> Task to carry out: Search the listing below for the line containing "[Volgende] (2310, 918)". From there through the line containing "Mua ngay (1067, 1010)", transcribe every line exactly, both ends included.

> Data for analysis:
______________________________

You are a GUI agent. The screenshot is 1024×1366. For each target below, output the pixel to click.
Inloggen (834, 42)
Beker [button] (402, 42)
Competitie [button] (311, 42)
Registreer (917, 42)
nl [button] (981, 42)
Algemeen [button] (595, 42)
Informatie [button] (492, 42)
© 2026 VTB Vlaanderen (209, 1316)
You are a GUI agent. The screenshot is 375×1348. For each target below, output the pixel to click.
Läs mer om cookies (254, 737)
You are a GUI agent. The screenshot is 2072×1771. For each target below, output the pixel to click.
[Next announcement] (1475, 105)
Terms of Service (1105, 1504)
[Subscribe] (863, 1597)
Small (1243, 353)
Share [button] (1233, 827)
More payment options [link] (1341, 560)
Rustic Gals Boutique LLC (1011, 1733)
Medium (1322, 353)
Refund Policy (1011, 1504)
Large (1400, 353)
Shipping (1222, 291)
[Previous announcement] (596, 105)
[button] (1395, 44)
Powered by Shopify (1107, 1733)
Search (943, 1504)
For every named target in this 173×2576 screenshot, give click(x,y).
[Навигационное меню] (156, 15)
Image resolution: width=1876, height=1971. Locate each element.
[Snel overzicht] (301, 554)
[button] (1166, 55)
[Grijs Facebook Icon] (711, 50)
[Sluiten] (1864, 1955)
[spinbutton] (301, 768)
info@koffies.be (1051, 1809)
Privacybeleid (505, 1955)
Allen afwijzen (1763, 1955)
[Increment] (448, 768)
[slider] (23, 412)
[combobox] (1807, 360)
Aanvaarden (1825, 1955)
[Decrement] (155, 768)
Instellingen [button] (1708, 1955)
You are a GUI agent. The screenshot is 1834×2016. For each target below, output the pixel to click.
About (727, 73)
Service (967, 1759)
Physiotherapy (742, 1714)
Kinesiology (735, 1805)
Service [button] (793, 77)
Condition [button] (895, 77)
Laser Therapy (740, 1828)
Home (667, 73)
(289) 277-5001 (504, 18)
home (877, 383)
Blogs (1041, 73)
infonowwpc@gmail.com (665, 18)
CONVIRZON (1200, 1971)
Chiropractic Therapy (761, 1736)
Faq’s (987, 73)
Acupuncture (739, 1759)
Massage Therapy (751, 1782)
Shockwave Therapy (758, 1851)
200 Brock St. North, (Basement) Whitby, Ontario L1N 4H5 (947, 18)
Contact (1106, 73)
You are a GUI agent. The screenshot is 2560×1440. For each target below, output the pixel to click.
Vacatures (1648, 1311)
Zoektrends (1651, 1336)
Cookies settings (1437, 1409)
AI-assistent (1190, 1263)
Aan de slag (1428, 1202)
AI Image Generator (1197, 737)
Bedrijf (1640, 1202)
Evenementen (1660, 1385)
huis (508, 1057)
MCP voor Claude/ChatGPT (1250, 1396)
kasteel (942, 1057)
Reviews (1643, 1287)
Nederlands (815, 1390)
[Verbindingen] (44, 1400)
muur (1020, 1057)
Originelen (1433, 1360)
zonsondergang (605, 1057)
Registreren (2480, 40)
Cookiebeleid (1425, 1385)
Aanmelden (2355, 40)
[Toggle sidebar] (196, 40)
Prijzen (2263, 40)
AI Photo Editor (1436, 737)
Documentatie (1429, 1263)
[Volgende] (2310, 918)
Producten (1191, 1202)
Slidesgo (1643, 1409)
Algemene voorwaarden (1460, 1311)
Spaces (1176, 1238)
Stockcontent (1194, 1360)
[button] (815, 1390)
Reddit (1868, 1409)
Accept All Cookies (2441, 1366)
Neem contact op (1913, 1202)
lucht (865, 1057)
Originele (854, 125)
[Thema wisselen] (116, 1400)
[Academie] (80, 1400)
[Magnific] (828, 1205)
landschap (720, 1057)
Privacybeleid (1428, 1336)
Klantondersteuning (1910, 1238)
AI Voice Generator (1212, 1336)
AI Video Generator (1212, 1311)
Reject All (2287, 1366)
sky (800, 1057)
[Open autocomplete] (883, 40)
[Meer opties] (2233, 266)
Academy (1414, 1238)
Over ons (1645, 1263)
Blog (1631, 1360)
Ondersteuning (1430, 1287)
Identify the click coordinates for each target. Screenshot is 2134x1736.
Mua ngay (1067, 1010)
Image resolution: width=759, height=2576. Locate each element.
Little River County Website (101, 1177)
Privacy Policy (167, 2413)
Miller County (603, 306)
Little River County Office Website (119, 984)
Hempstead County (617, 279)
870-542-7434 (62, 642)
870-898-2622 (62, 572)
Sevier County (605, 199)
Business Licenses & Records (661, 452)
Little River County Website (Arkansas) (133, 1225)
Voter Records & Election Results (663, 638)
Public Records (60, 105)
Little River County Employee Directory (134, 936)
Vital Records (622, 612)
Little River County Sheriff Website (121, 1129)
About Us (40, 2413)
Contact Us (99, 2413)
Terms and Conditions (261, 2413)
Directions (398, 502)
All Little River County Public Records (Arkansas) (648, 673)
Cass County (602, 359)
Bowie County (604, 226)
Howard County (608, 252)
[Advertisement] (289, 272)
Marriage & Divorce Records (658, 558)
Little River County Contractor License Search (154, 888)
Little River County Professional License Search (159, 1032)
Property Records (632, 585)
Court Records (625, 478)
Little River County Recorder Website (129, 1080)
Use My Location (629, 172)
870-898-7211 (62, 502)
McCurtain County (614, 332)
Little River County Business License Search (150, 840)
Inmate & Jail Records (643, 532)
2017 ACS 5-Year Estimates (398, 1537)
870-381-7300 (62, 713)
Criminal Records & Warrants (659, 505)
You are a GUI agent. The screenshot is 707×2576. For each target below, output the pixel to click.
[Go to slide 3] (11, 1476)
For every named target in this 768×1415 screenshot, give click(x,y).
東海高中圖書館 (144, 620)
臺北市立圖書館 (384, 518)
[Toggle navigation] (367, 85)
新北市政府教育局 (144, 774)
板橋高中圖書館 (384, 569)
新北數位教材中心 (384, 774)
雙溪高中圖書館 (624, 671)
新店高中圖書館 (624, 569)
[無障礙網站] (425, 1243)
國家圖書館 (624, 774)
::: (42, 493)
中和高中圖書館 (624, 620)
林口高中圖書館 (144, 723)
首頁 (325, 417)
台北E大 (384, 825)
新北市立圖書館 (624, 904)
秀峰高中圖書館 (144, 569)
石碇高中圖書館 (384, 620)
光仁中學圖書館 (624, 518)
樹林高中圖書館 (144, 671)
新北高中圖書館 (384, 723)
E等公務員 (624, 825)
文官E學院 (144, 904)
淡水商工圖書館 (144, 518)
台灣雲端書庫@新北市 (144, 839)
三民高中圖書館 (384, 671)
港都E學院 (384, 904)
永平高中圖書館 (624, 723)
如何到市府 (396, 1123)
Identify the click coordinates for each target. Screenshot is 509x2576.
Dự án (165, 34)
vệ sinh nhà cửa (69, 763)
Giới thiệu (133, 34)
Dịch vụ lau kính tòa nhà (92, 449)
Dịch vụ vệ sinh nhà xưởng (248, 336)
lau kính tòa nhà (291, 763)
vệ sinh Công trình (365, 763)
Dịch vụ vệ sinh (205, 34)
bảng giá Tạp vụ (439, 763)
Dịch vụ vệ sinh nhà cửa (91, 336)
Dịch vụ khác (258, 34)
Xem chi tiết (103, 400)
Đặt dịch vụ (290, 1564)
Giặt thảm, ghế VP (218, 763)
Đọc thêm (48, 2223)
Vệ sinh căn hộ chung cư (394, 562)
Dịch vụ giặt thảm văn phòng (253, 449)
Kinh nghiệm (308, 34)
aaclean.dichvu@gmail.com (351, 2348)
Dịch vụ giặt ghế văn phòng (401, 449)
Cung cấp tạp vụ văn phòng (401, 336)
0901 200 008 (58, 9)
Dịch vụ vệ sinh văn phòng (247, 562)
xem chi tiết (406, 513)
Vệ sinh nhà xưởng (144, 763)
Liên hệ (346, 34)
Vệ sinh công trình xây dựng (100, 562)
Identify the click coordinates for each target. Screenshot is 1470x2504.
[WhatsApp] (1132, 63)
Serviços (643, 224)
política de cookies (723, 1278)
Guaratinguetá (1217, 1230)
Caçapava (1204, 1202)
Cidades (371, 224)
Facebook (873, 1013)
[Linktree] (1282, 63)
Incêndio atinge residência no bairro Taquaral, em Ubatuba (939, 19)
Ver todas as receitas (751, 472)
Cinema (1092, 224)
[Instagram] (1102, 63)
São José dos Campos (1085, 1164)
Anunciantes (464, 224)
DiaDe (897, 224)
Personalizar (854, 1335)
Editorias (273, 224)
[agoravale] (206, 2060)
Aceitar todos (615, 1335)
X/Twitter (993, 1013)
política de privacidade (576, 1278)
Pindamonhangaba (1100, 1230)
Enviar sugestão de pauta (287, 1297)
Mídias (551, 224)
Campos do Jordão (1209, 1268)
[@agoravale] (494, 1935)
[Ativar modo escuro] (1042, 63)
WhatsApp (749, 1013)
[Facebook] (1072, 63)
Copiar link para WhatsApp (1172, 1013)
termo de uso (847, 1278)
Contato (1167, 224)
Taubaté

______________________________

> Response below:
[Volgende] (2310, 918)
Producten (1191, 1202)
Slidesgo (1643, 1409)
Algemene voorwaarden (1460, 1311)
Spaces (1176, 1238)
Stockcontent (1194, 1360)
[button] (815, 1390)
Reddit (1868, 1409)
Accept All Cookies (2441, 1366)
Neem contact op (1913, 1202)
lucht (865, 1057)
Originele (854, 125)
[Thema wisselen] (116, 1400)
[Academie] (80, 1400)
[Magnific] (828, 1205)
landschap (720, 1057)
Privacybeleid (1428, 1336)
Klantondersteuning (1910, 1238)
AI Voice Generator (1212, 1336)
AI Video Generator (1212, 1311)
Reject All (2287, 1366)
sky (800, 1057)
[Open autocomplete] (883, 40)
[Meer opties] (2233, 266)
Academy (1414, 1238)
Over ons (1645, 1263)
Blog (1631, 1360)
Ondersteuning (1430, 1287)
Identify the click coordinates for each target. Screenshot is 2134x1736.
Mua ngay (1067, 1010)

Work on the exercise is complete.